MEXICO CITY (Reuters) – Latin America and the Caribbean face multiple and increasingly frequent risks from a changing climate, ratings agency Moody’s Investors Service said on Thursday, with the risks highest for the region’s energy and extractive sectors.
The dangers include sea level rise, unprecedented fires, droughts, floods and extreme weather, “with dangers to credit quality across various geographic regions and industries,” Moody’s said.
The ratings agency added in a report that episodic hazards such as hurricanes, wildfires and floods can be severe, concentrated, and sometimes immediately damaging to profitability and cash flow, and therefore to ratings.
In Brazil climate change is threatening crop loss and productivity, while changes in rainfall, heat waves and droughts are upsetting grain production and trade in Argentina, the report added.
Argentina’s main farming zones are facing the driest conditions in around 30 years, agricultural and weather experts said, raising fears about a new “great drought” and stalling planting of corn in the world’s No. 3 exporter of the grain.

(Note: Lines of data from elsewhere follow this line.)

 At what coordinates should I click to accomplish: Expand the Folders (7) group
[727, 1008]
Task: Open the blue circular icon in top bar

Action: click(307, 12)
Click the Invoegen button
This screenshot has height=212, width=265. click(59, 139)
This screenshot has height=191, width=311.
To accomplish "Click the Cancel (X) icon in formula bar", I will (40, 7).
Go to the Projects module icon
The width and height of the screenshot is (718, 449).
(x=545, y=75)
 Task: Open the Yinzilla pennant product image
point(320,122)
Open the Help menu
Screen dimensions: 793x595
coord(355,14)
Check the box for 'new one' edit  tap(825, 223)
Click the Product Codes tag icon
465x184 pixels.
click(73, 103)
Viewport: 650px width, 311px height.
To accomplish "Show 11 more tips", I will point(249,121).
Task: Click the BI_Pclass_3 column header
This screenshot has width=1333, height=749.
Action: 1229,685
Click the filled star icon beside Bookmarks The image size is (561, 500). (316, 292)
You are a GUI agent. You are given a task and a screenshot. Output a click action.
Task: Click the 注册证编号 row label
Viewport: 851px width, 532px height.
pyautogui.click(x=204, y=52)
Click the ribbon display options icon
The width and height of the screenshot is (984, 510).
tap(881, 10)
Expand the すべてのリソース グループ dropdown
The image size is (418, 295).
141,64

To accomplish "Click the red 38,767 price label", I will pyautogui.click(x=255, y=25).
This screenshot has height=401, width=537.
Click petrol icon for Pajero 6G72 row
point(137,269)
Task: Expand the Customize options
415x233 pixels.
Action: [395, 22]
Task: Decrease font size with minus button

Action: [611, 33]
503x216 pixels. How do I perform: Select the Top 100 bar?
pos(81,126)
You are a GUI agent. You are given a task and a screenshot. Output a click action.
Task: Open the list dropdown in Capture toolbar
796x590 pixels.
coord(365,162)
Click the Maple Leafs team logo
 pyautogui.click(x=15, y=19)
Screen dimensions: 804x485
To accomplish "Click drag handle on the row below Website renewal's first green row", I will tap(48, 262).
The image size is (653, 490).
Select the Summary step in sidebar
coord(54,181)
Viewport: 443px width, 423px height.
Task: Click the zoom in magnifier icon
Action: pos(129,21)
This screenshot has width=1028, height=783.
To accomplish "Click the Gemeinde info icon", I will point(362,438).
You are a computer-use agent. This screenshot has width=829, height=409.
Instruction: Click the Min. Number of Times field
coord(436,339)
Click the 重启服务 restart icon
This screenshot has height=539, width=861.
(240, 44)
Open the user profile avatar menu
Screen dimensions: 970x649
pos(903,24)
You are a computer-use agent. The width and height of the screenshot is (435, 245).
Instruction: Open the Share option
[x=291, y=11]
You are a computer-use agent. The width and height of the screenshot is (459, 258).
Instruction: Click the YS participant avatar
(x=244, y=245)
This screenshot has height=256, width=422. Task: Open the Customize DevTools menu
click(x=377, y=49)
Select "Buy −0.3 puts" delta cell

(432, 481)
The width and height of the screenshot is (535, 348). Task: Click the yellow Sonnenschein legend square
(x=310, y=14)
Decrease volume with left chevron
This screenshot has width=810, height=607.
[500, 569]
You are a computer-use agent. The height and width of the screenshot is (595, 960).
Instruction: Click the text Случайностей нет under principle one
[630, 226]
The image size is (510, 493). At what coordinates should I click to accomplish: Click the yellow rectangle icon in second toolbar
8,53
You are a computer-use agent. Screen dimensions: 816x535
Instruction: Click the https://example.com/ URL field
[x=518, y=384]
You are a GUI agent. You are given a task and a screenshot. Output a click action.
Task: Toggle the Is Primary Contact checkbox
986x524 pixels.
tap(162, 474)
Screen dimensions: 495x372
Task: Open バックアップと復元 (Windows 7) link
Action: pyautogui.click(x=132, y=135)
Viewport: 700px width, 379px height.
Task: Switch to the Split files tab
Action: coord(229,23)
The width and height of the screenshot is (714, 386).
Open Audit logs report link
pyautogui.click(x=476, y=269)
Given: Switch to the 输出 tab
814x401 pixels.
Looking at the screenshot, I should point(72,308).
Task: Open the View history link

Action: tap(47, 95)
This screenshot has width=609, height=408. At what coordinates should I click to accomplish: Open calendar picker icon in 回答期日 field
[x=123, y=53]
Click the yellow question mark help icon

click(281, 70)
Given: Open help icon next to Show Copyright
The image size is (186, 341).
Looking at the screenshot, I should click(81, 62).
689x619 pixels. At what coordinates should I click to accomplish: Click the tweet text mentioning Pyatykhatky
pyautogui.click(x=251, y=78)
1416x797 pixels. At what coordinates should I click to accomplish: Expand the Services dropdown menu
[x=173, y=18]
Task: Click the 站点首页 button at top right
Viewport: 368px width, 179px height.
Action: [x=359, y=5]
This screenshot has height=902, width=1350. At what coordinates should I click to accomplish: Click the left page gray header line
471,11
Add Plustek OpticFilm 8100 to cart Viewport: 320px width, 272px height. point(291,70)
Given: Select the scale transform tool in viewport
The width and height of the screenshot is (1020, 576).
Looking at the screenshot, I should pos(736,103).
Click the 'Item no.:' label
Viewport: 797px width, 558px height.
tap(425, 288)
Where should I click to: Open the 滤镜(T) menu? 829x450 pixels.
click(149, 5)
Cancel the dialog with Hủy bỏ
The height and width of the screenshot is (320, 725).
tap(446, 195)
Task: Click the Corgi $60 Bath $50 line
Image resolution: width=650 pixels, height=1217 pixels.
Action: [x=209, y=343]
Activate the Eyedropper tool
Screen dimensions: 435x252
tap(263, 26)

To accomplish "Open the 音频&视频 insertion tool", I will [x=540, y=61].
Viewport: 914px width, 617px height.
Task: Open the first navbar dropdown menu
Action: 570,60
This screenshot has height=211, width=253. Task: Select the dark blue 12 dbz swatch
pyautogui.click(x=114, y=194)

Mexico’s agricultural producers are susceptible to weather-related events that affect the harvest of corn, the country’s biggest crop, while water stress is complicating Chile’s mining, agriculture and hydropower operations, said Moody’s.
Other water-intensive industries such as beverage producers will face higher costs from increasing water scarcity and droughts.
In Peru, floods and rising sea levels pose direct threats to the Andean nation’s fishing, protein and agriculture sectors, while its mining sector faces some risk from geographic concentration, said Moody’s.